Follow-up data from the Women's Health Initiative Trial show that postmenopausal women who stop estrogen/progestin replacement therapy may have an increased risk for cancer for at least several years afterward, according to an article in the March 5 issue of the Journal of the American Medical Association.

The Women's Health Initiative trial of estrogen plus progestin, which included 16,608 postmenopausal women, assessed whether conjugated equine estrogens plus medroxyprogesterone acetate prevents heart disease and hip fractures and increases risk of breast cancer. The trial was stopped in 2002 when data indicated an increased risk of breast cancer and a failure to demonstrate an overall health benefit of the therapy.

Cardiovascular disease and fracture risks were similar between groups, but women who took hormone therapy had an overall higher global risk index reflecting the balance of risks and benefits from a number of endpoints combined, including deaths.

Gerardo Heiss, MD, of the University of North Carolina, Chapel Hill, and colleagues examined the risks and benefits experienced by 15,730 trial participants who had follow-up from July 2002 to March 2005, after they stopped hormone therapy.

The researchers found that the annualized event rates for the outcome "all cancer" was higher during postintervention follow-up for hormone therapy (1.56 percent per year; 281 women) than for placebo (1.26 percent per year; 218 women). This reflected greater risk of invasive breast cancer and other cancers with hormone therapy; rates of colorectal cancer did not differ significantly between groups; rates of endometrial cancer were lower in the hormone therapy group. Although risk of breast cancer remained elevated during follow-up, risk was less than that experienced toward the end of the trial period.
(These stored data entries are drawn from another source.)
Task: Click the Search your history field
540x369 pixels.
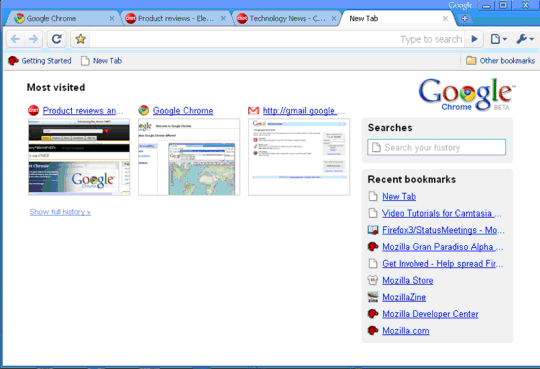Action: click(437, 147)
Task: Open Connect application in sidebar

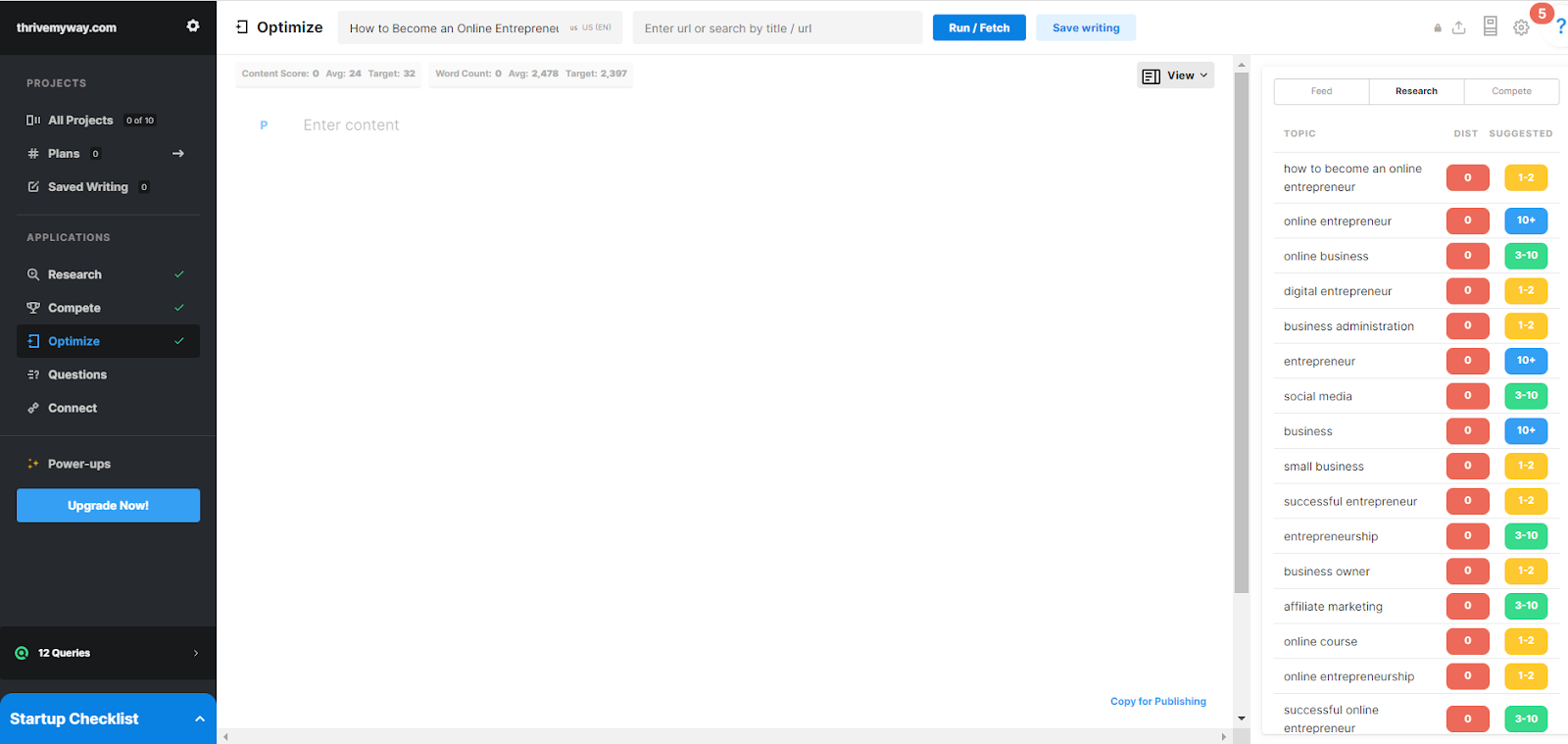Action: (72, 408)
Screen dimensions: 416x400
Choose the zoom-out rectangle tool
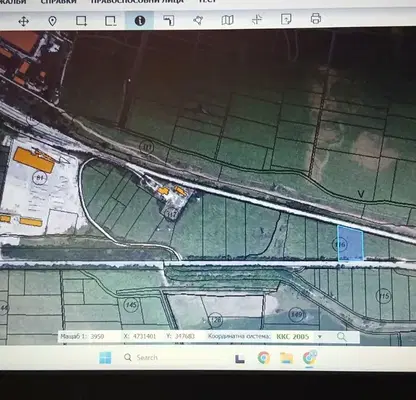pyautogui.click(x=110, y=21)
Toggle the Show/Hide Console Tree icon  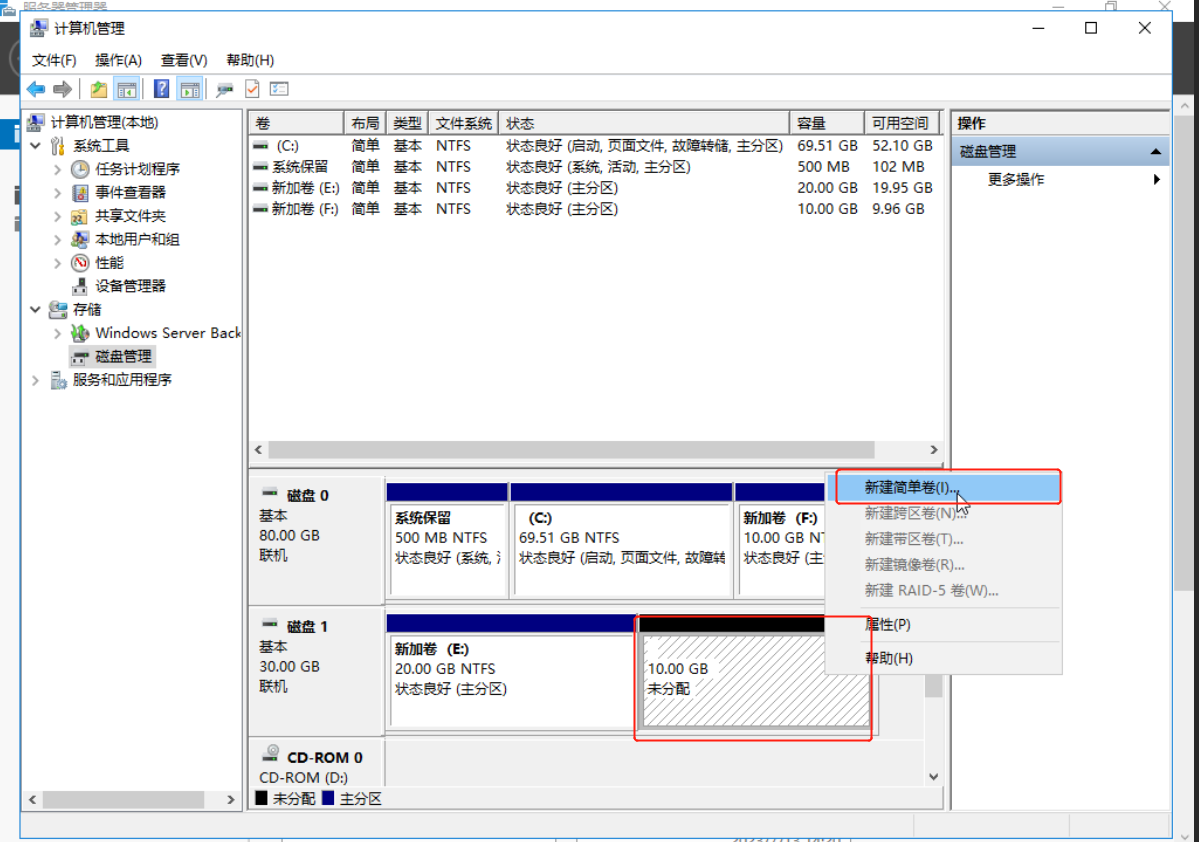point(126,89)
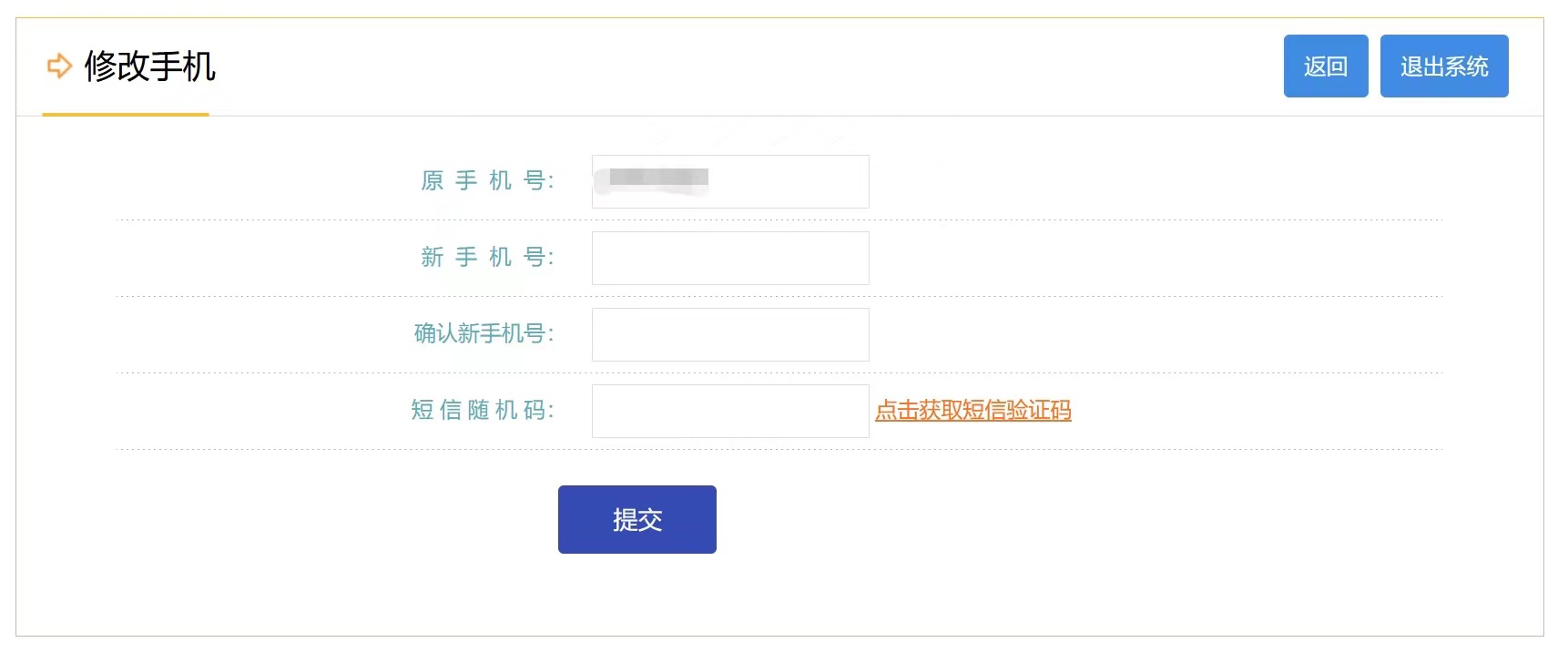Image resolution: width=1568 pixels, height=663 pixels.
Task: Request code via 点击获取短信验证码 link
Action: 972,411
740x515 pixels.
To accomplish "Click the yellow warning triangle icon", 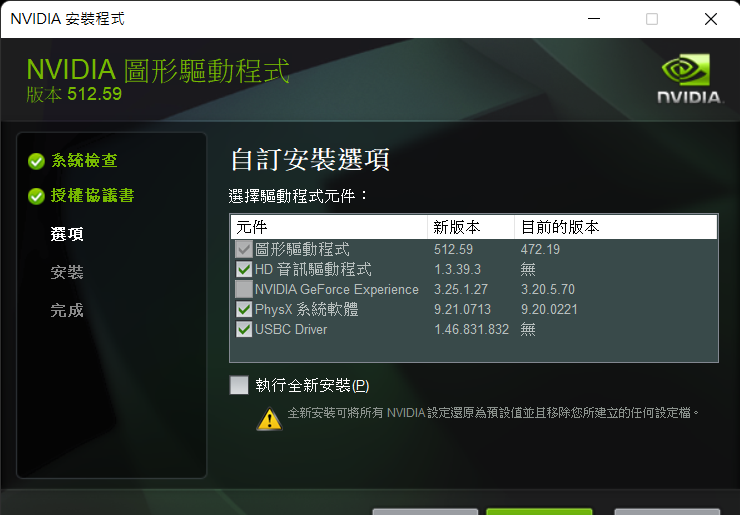I will point(269,419).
During the postintervention phase, the rate of death from all causes was higher by 15 percent in the group originally assigned to hormone therapy than in those assigned to placebo, but the difference was not statistically significant.

A summary of the risks and benefits, the global index, included outcomes for coronary heart disease, invasive breast cancer, stroke, pulmonary embolism, endometrial cancer, colorectal cancer, hip fracture and death due to other causes. The researchers found that this measure was 12 percent higher in women randomly assigned to receive combination hormone therapy compared with placebo and did not materially change after intervention was stopped.